This is a story that takes place a year ago, exactly a year ago actually. The day was November 17, 2010 and it was not to be the best day I ever had. I got up and went to the University cafeteria and had breakfast with a girl I used to date. (Now you can tell where this is going). She didn’t seem as happy with me as she had previously while we had been dating, and her mood didn’t improve throughout that day. I went through my day as normal, slightly on edge because I knew something was wrong but I couldn’t figure out what it was. I tried asking her about it during lunch and supper that day, but she wasn’t ready to explain things at that moment. So I waited in suspense. I went to band practice that night, and that was really the only thing that worked out right that day. After band practice I returned to my pod on residence and my friend came over and explained that she did not want to lose a friend because I was a wonderful person and what not.
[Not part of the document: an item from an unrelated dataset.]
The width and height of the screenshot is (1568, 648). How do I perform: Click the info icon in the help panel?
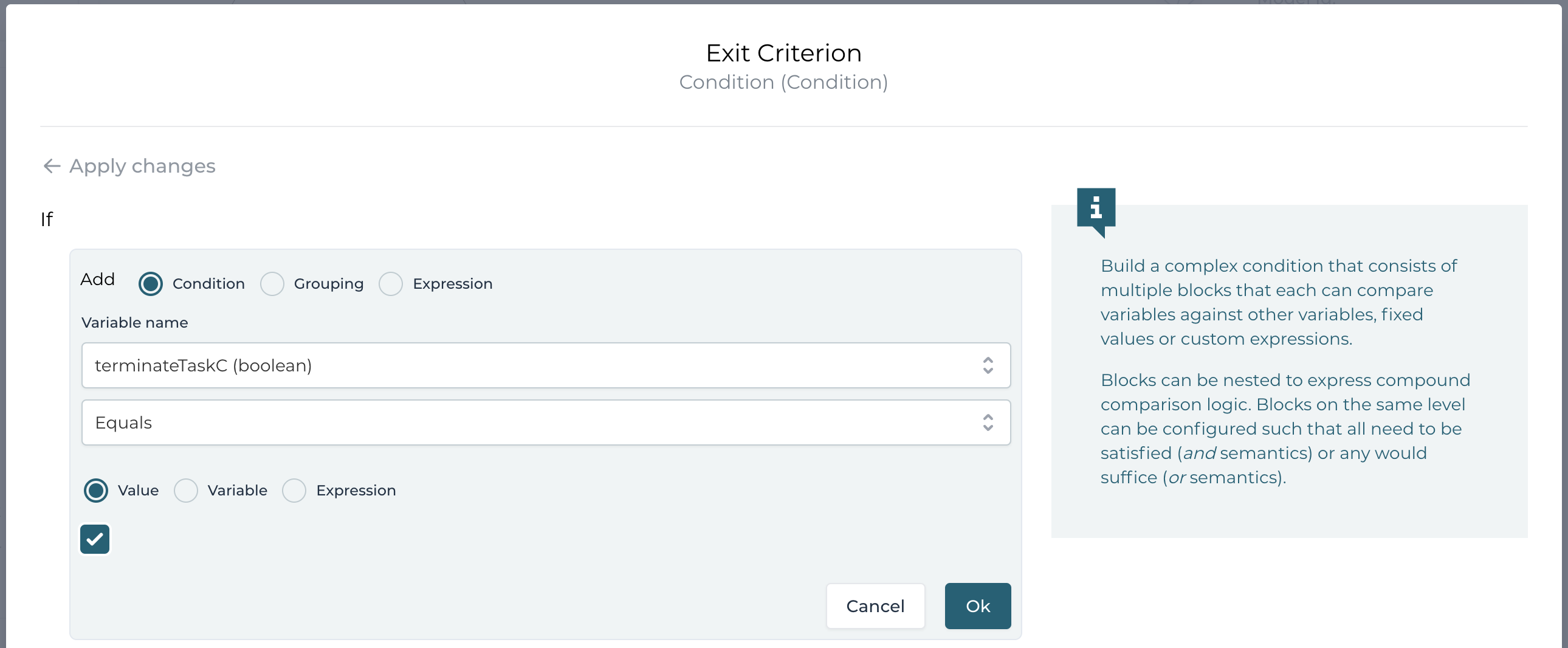point(1096,210)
However, she did not like being associated with me anymore because she found it difficult to find herself as a person at that time. Then she went on about all sorts of things that weren’t the way they should be…most of it was true, some of it was assumed. (She’s a good person…why would she rip me apart like that). She announced that we should separate and stop dating. She seemed shocked when I let her go so easily. (What else could I do at that point?….who was I to stand in the way of what she wanted?) So she left my room and that was it. She quickly did the undesirable task of changing her relationship status on Facebook, and that is where this story gets better.
I was not alone for five minutes when suddenly all of my friends who I hadn’t gotten a chance to hang out with in a long time (because I was “busy”) showed up to make sure I was alright…because they had seen what had happened on facebook and realized that I must be free to hang out with them again. (I had been free to hang out with them all through it). Anyway, we all went out to McDonald’s (as is the tradition amongst that group when one of their friends suffers a break up). It was a good time after all. (It’s good to have good friends in your dark hours).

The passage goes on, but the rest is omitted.